FX business flow instrumentations

Like Formula 1 in automobile race, the drive for real-time latency monitoring is coming directly from the technical teams here as they are being put under intense pressure by the business to sort it out. The FX Business sees a P&L issue and assumes that a technology problem is the root cause. 
First With the advent of real-time latency monitoring it allows the business and technology to track the behaviour of individual event histories and to find the causes of a P&L problem. In short it is the explanatory power that is the initial benefit to an organisation. Once you have this capability then other benefits can be achieved.

Anyone here who has sat on the support desk of an FX trading environment can see that there is a vast array of computing technology being utilised to monitor and report on systems. Can there be a new way of monitoring these complex rapidly changing architectures without impacting the highly sensitive low latency business flows? Is there a need for a new way of monitoring these systems

What has been available here until recently has been two generations of technology monitoring system. The first generation was built around hardware and operating system capability which measured the utilisation of individual components within boxes such as memory and CPU usages.

Then in the last five years we have seen the advent of a second generation of products and approaches that started to take some of the business logic out of the price, quote and trade data to understand the individual flows, the routes they take and the time they take, normally at best a few minutes after the flow events. These are typically focussed on the network traffic or the intra-application performance testing environment.

These first two generations have focussed on the root cause technology space - is the machine working at 99.9% efficiency, where are the bottlenecks inside my application and so on.

Co-location and highly specified hardware and network provision are available to the FX purchaser today - millisecond response times, microsecond latencies, and sometimes even nano second targets can be offered. But, as in the Formula 1 scenario, are we keeping instrumentation pace with the underlying technology.
The new generation of tools is looking at the problem from the business perspective, where the focus is on understanding the trade flows as they pass across different systems. The instrumentation of the business flows is done by tracking the messages, abstracting a mixture of business and technical data to provide real-time feedback. These tools enable the business to track back quickly from a loss-making trade to re-assemble all the price and quote inputs. Post-trade analysis can even be performed algorithmically providing a live feedback loop into the quoting engines.

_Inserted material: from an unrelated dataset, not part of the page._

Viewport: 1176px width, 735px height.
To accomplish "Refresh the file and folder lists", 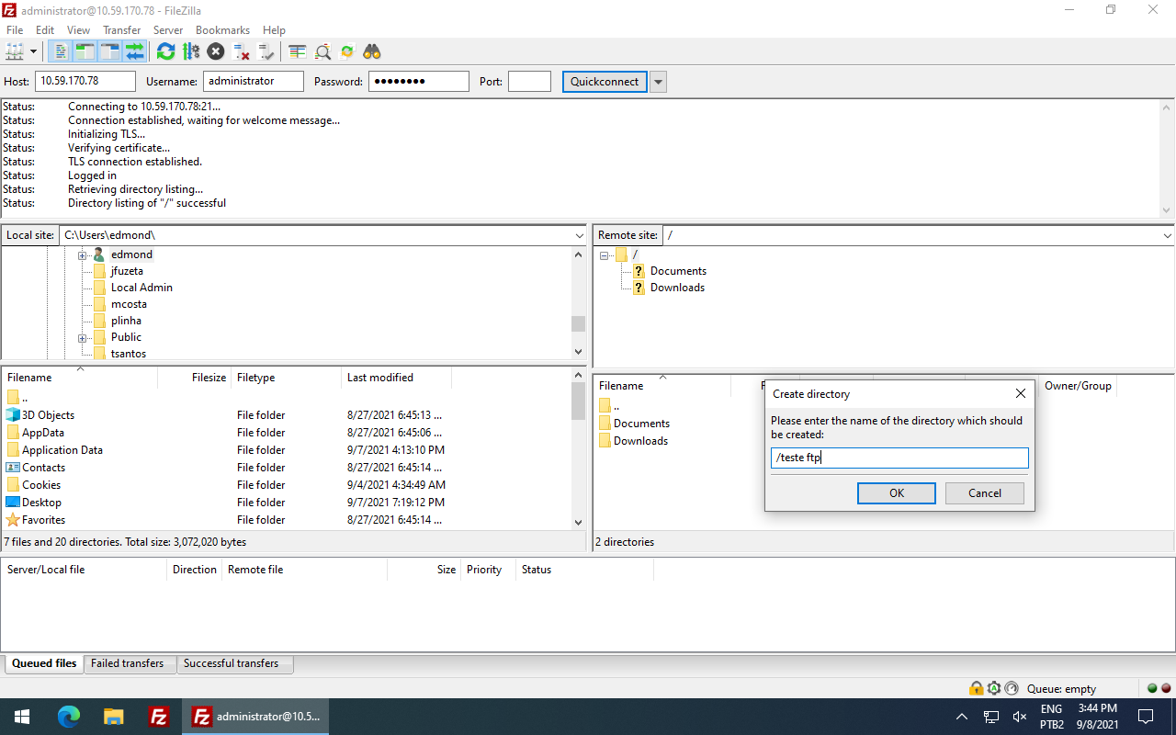I will coord(165,51).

The FX business has a number of crucial business questions. In a low latency world it wants to know how long it is taking for particular market data to reach their pricing engines, how quickly they are generating quotes, and how quickly the clients are trading against those prices. They would like to have alerts that can tell them when individual prices are stale or old. They want to see whether the price to quote or trade are taking longer than expected. They are asking whether they can feed live latency data into their algorithms to drive more aggressive margins. They want to know when their trading systems are likely to fail so that corrective action can be taken in time.

Today most of the analysis of this is being done forensically by analysing log files and then ascribing business information to those flows, all after the fact. This type of analysis can sometimes take days to identify the individual price data feeds that were impacting quote and trade engines. We are in the middle of a micro-second battle for margin and we take days to carry out an investigation! Like the Formula 1 scenario, this is just not sustainable.